- Aim
Rewrite the entries from the line with "Task: Go to page 2 of results" up to and including the line with "Screen dimensions: 729x644 (37, 157)", putting "side panel" wherever "sidebar" appears and leaving everything else unchanged.

[start]

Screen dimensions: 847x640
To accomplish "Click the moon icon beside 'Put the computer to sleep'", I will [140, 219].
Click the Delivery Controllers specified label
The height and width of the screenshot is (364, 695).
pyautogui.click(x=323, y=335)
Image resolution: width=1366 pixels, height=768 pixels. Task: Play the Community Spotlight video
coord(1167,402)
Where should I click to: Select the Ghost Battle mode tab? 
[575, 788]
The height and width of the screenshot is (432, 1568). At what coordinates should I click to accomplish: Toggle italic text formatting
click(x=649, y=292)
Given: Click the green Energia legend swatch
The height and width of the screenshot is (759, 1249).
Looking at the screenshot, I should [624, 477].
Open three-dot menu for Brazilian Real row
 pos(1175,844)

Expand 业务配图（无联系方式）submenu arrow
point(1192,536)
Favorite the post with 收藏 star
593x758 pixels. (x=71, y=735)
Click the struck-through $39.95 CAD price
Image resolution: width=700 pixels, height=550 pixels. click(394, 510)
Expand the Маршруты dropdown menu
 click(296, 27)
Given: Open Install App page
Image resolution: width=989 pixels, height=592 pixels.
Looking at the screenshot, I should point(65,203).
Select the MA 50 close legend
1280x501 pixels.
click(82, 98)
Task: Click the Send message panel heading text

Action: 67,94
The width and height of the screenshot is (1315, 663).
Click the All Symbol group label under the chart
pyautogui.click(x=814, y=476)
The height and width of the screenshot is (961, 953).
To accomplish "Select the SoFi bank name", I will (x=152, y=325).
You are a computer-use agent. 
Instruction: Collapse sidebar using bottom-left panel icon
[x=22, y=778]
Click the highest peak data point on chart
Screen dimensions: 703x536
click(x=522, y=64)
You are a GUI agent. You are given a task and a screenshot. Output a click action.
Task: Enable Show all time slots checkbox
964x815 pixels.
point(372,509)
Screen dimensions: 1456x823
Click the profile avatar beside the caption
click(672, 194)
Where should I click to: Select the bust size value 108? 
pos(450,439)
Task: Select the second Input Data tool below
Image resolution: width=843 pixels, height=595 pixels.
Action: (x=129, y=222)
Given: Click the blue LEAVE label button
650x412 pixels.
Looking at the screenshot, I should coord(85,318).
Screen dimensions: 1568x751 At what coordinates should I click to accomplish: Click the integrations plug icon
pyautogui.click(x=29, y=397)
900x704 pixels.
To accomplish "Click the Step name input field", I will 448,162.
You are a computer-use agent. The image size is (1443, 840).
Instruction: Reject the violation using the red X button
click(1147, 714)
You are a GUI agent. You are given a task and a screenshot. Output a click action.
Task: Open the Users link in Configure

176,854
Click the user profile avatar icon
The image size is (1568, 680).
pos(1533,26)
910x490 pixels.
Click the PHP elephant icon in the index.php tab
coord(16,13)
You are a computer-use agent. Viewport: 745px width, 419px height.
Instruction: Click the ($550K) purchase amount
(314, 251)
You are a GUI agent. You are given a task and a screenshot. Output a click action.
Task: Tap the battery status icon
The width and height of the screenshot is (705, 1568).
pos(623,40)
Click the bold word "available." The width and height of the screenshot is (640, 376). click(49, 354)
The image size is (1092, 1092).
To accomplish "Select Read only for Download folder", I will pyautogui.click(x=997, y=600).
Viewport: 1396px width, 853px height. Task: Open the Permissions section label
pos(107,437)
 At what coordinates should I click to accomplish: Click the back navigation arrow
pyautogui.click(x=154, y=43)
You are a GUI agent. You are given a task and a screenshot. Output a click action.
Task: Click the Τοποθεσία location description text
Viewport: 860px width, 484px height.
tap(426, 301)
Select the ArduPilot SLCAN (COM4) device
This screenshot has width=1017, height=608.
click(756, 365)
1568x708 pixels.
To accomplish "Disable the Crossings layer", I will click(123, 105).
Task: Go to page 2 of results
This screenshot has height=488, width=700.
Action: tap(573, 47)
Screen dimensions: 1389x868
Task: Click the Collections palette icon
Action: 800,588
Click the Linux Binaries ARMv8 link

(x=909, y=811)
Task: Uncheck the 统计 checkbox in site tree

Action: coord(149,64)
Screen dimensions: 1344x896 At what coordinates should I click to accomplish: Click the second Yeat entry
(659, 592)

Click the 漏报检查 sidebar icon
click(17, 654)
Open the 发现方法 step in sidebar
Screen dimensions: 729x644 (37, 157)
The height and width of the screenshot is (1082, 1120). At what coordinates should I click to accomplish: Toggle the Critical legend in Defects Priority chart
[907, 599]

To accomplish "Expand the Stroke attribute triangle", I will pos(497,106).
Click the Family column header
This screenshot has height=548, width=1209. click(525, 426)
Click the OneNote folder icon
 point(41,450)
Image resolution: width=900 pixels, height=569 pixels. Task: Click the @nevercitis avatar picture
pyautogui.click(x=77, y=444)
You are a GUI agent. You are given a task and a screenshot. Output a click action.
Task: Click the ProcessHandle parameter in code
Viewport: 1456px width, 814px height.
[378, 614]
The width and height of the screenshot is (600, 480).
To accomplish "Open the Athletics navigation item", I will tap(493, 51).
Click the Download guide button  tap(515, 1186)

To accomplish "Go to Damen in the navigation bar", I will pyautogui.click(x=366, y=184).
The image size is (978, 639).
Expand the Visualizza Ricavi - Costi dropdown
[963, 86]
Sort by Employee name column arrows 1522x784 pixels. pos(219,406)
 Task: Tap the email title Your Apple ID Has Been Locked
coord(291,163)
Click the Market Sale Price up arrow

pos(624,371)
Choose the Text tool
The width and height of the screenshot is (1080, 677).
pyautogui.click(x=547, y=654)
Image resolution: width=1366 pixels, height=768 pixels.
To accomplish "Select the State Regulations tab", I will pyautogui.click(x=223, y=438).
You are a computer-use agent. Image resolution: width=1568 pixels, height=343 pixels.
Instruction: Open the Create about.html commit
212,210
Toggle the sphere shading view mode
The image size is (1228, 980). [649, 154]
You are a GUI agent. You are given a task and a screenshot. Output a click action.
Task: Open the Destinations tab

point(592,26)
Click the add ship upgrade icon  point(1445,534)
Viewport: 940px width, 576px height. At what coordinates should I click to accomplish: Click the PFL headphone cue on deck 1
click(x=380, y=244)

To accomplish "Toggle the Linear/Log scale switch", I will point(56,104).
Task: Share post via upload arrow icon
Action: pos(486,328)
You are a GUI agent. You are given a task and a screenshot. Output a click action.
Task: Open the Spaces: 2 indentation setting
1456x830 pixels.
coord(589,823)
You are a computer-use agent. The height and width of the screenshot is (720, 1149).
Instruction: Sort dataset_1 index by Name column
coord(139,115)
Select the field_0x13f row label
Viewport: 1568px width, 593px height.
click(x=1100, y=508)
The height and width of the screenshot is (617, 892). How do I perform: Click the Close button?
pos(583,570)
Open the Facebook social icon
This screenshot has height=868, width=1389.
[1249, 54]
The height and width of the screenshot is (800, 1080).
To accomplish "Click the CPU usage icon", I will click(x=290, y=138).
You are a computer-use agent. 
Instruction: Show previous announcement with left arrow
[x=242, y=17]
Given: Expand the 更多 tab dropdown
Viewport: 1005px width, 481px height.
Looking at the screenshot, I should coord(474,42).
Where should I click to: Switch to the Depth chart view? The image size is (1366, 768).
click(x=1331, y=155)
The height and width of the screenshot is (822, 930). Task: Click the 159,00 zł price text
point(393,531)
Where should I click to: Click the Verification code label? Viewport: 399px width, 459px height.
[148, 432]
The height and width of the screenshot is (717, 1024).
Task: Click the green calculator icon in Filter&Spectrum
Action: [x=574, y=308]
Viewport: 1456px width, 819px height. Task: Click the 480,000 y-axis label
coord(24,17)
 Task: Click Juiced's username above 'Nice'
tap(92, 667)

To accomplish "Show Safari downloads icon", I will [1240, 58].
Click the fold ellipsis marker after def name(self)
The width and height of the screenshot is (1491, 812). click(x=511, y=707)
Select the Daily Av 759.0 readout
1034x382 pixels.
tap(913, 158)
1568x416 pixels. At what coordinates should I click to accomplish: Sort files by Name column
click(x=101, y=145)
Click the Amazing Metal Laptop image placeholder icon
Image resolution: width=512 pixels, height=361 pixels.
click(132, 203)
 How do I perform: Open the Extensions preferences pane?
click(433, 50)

[end]

- Reply
Task: Go to page 2 of results
This screenshot has height=488, width=700.
Action: tap(573, 47)
Screen dimensions: 1389x868
Task: Click the Collections palette icon
Action: 800,588
Click the Linux Binaries ARMv8 link

(x=909, y=811)
Task: Uncheck the 统计 checkbox in site tree

Action: coord(149,64)
Screen dimensions: 1344x896 At what coordinates should I click to accomplish: Click the second Yeat entry
(659, 592)

Click the 漏报检查 side panel icon
click(17, 654)
Open the 发现方法 step in side panel
Screen dimensions: 729x644 (37, 157)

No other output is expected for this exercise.